The Universal Windows Platform allows you to create applications that can be deployed on a variety of Windows 10 devices using a single code base. Learn how development for the platform has changed in Windows 10 including adaptive controls, a common api set and a unified store experience.
- [Voiceover] What is the universal Windows application? Simply, it's the ability to create one application, or an experience, if you will, that is available on all Windows devices. The idea of a universal platform was first introduced in Windows 8, but in Windows 10, developing universal applications has become just a little bit easier. Windows 10 has introduced many things to simplify the process of creating a universal Windows application. Development is now targeted towards device families, not an individual OS.
This is much like the idea of feature detection in web development. You determine and develop for the features you expect to be present. We have a single app package, which means that after you've targeting a device family, you only need to create one package, which will work across all those devices. Long gone are the days of creating several app packages for each form factor. We have a common API set across the device families. A device family is a grouping of APIs. We have the universal device family, which are the core APIs.

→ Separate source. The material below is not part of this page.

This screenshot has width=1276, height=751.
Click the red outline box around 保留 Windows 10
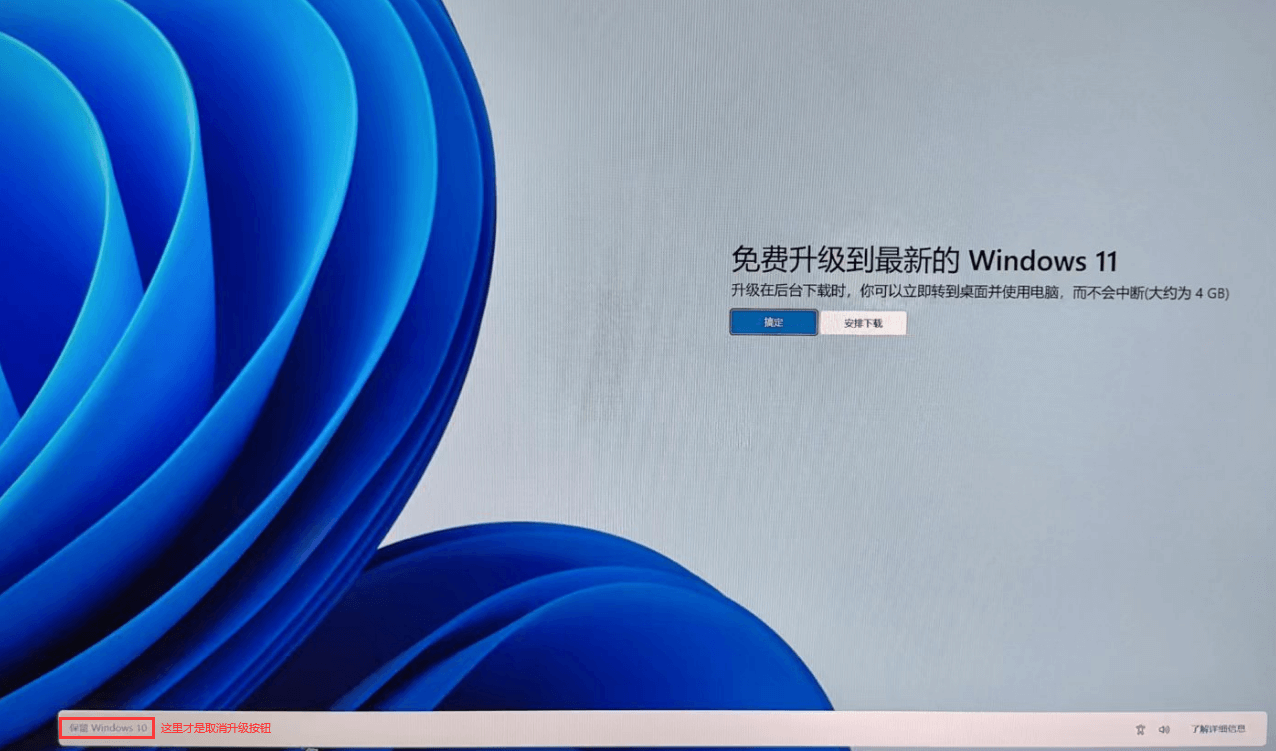pos(61,728)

Then, each device family inherits from the universal device family and tacks on their own specific APIs that are needed. Extension SDKs allow you to add additional functionality outside the core API set. What does this mean for you? Well, it means that your application is gonna be light, and you can only add what you need. Adaptive controls automatically take care of the work of resizing and repositioning your UI based on the screen pixels. They also play well with all forms of input, from mouse to touch, even Xbox controllers.
Watch to gain an understanding of the Universal Windows Platform and the application life cycle. Learn to create adaptive layouts with WinJS controls. Discover how to store and share data, capture a variety of input, and explore the unified Microsoft-specific APIs: Windows Core and Geolocation. Stacey Mulcahy, a Windows evangelist, provides developers with everything they need to start building Universal Windows apps and break into cross-device development.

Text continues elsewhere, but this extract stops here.